More than 450 NYCHA tenants and leaders gathered at Our Lady of Mercy last night to say, as Nancy Baptiste from St. Paul put it, "Enough!" The room was electric with anger and energy.
Father Mason began by putting our fight to clean up NYCHA in the context of a larger 35-year struggle to rebuild our neighborhoods. We've made great progress but we are not finished yet.
Leader after leader testified about moldy ceilings, huge leaky holes, giant water bugs, and the damage these cause to their health. "My apartment is making me sick," said Tawana Myers, who is recovering from two open-heart surgeries. "Let me breathe. Get some people to my apartment and my neighbors' apartments and start making the repairs."
Michell Hernandez, a young leader from Mercy, held up her family's nebulizer machine that she, her father and mother must use to breathe at night because the mold is so thick in their apartment. She implored NYCHA to stop using paint to treat their mold. "If my apartment were a patient at a hospital run by the New York City Housing Authority, it would be dead. Dead." Get in there, she added, and find the source of the leak and treat it properly.
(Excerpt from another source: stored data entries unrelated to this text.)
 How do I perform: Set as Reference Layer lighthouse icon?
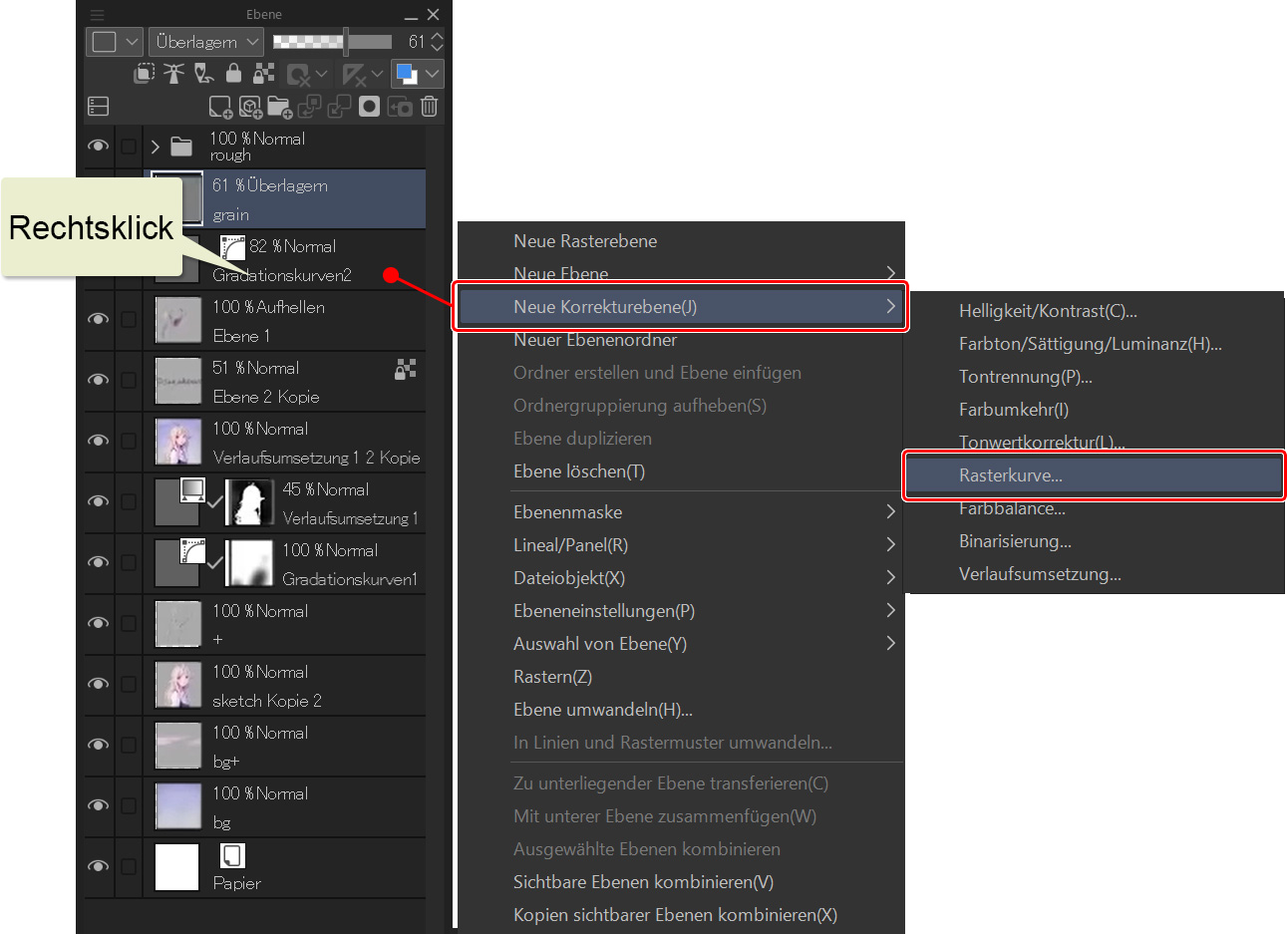(174, 74)
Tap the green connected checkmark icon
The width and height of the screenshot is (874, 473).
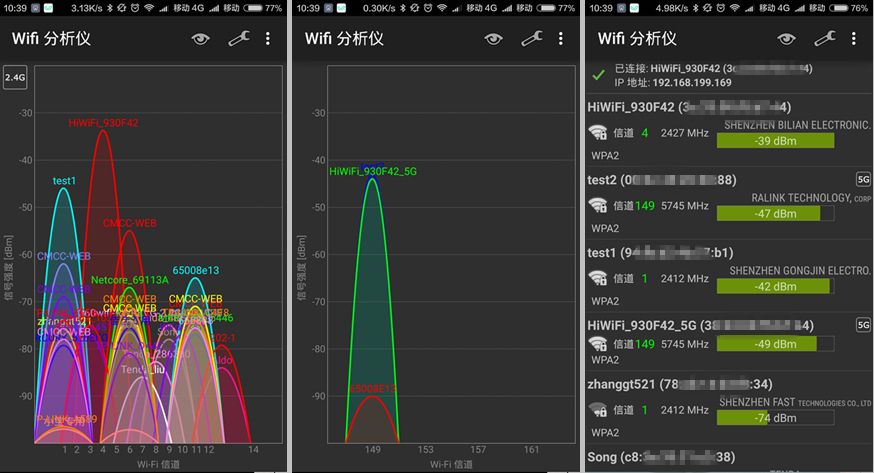[599, 75]
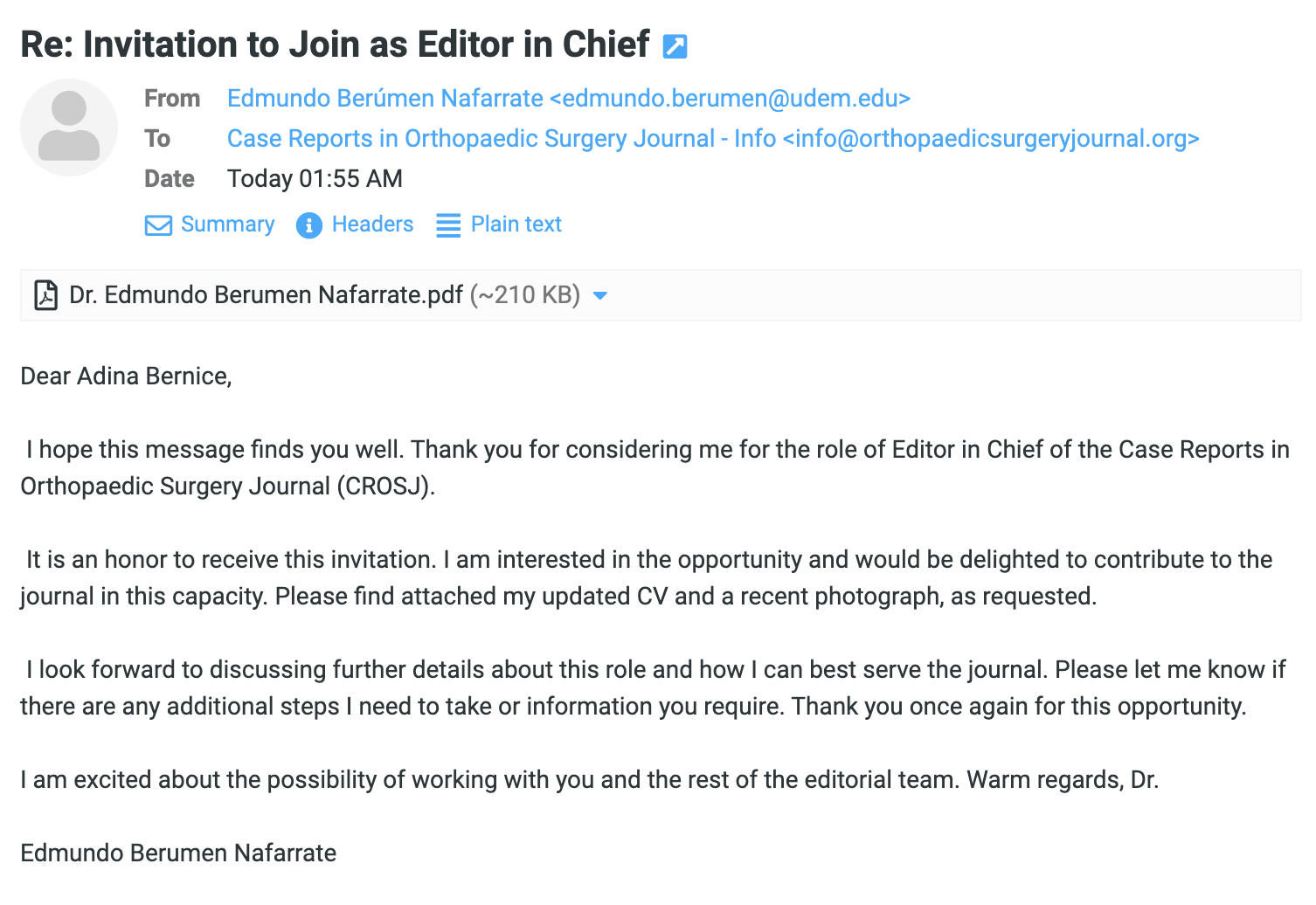Click the signature name at message bottom
This screenshot has width=1316, height=905.
point(178,853)
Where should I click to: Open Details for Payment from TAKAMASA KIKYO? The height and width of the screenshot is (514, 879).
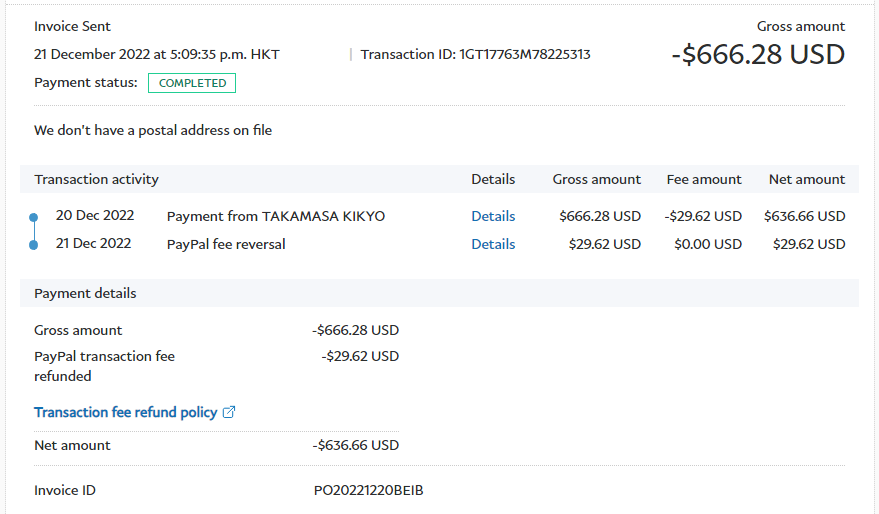[493, 216]
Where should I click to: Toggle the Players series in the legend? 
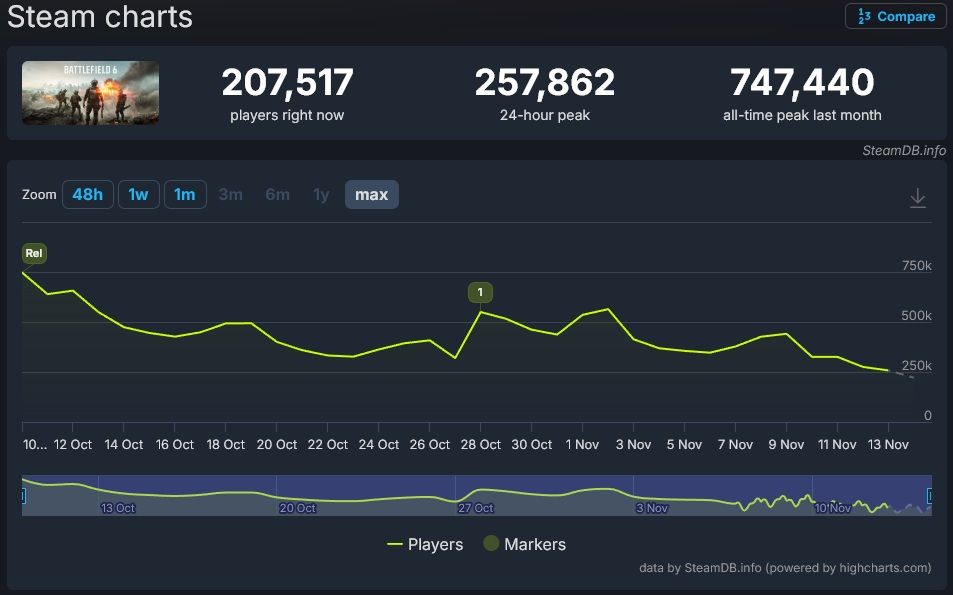(425, 544)

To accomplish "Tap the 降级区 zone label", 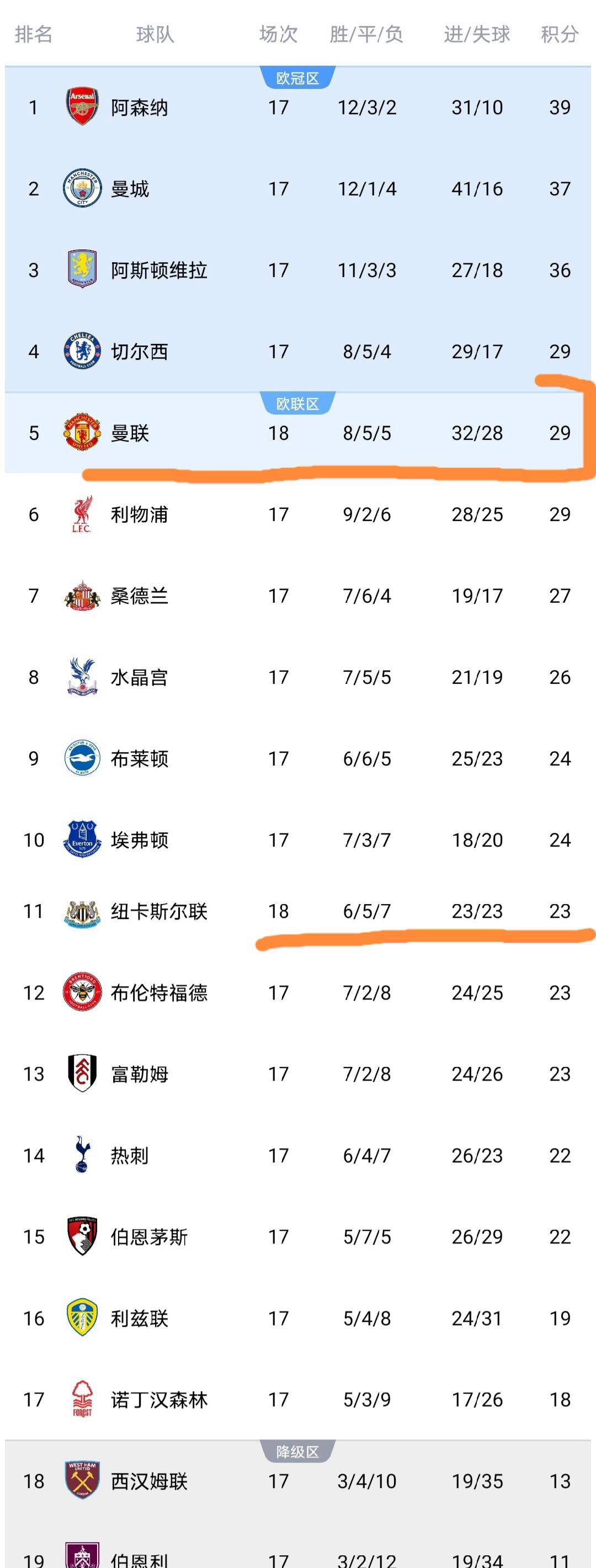I will (297, 1452).
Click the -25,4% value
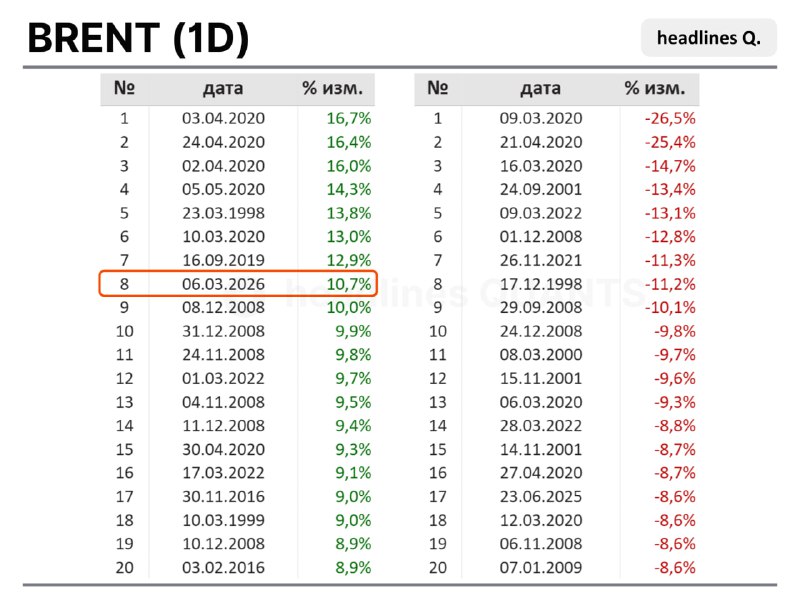Viewport: 800px width, 594px height. (x=669, y=142)
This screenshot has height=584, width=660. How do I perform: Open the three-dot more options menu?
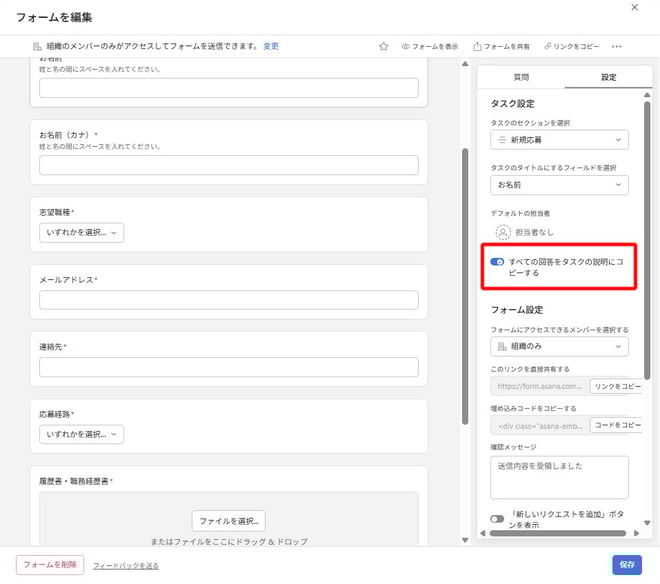(x=616, y=46)
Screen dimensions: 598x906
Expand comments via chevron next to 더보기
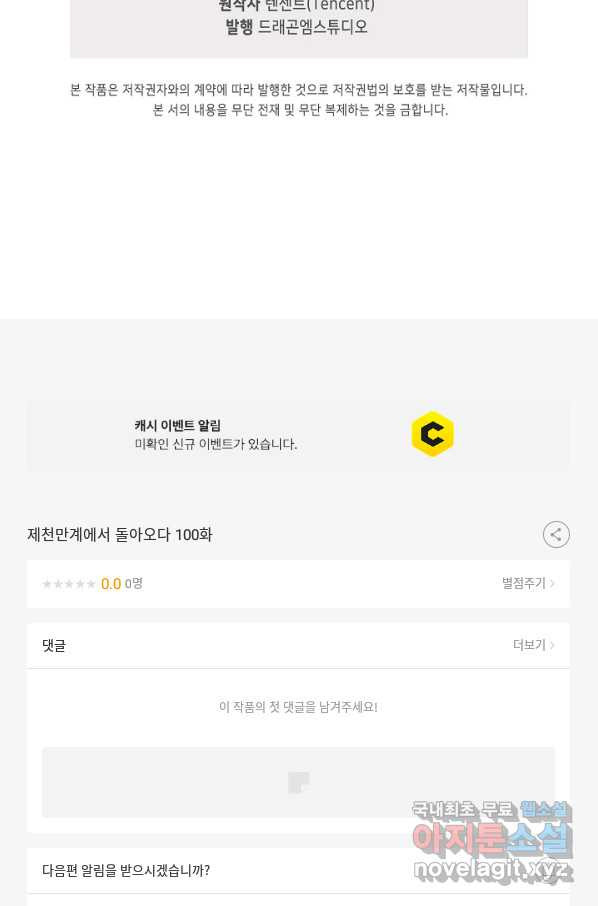(552, 645)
Reverend Bachus recalled with anger at witnessing a member of Mt. Ollie have an asthma attack at church. "You're health should not be determined by the address that you are from. But it is for many people who live in NYCHA."
You could feel the tension as Carlos Laboy-Diaz approached the microphone. Laboy-Diaz is NYCHA's VP for Operations and supervises the borough directors, including Brooklyn's Philip Calandrillo. Reverend Brawley and Nyginer Brewer laid it out to Laboy-Diaz clearly: this is a test and it's pass or fail. To pass, you've got to commit to make the more than 400 repairs that we have spent weeks documenting and investigating, and too many years living.
Laboy-Diaz quickly withdrew into NYCHA babble about how much progress they've made over the last year. Reverend Brawley cut him off, "You're not answering our question. You've failed the first test. Let's start over." The back and forth continued for almost 10 minutes until finally Laboy-Diaz begrudgingly agreed to stop the leaks, repairs the walls, paint the living rooms and send the exterminators to almost 150 apartments.
Laboy-Diaz has made commitments like this before to our allies at South Bronx Churches and then failed to deliver. It's up to us to make him and Calandrillo follow through. Next Monday, we'll lead a joint tour of a handful of these apartments so they can see first hand what tenants are living with.
Both teams -- the one up front and the larger one throughout the church -- did an excellent job together. We had a good mix of new and veteran leaders and churches, and great anger and energy. Congratulations to everyone who has spent the last 6 months meeting other church and school members; organizing house meetings and listening sessions; and finding scores of talented leaders willing to do the work to continue the rebuilding.